> _To do_
Give back the line that contains "Open the News section icon" and every following line, exactly as they appear, through the end of the data.

> _Recorded data_
★ ★ ★

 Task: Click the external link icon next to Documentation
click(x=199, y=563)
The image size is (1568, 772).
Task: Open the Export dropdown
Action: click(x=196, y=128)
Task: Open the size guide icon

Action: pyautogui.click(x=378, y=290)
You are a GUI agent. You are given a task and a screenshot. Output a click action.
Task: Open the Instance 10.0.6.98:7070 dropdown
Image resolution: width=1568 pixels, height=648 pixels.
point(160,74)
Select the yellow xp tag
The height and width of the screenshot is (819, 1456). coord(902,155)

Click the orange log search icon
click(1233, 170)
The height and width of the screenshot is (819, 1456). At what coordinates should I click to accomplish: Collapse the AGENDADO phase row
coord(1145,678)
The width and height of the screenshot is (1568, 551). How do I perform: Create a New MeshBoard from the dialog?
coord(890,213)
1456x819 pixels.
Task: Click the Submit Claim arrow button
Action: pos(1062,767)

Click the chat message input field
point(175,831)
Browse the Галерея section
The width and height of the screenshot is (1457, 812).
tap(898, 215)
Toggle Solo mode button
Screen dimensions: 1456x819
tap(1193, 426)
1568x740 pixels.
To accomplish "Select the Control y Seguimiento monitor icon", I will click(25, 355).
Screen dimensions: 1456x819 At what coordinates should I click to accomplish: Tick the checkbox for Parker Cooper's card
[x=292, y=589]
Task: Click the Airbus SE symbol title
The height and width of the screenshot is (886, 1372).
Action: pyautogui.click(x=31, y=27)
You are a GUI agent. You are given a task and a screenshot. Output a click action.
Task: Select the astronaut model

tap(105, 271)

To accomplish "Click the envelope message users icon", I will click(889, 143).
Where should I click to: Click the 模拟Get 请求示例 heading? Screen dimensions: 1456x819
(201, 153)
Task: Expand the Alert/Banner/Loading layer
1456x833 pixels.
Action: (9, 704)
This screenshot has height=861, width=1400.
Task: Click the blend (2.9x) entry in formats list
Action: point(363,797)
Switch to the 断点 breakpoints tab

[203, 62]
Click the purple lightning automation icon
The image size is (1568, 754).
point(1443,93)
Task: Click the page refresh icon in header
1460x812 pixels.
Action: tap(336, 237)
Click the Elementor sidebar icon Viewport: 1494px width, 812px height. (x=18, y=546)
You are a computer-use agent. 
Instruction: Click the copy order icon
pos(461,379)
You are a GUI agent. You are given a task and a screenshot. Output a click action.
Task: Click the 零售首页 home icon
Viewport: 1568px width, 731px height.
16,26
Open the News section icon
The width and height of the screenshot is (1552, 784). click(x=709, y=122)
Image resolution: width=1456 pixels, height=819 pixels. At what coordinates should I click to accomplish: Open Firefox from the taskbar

★ ★ ★

> _Output for this task_
Open the News section icon
The width and height of the screenshot is (1552, 784). click(x=709, y=122)
Image resolution: width=1456 pixels, height=819 pixels. At what coordinates should I click to accomplish: Open Firefox from the taskbar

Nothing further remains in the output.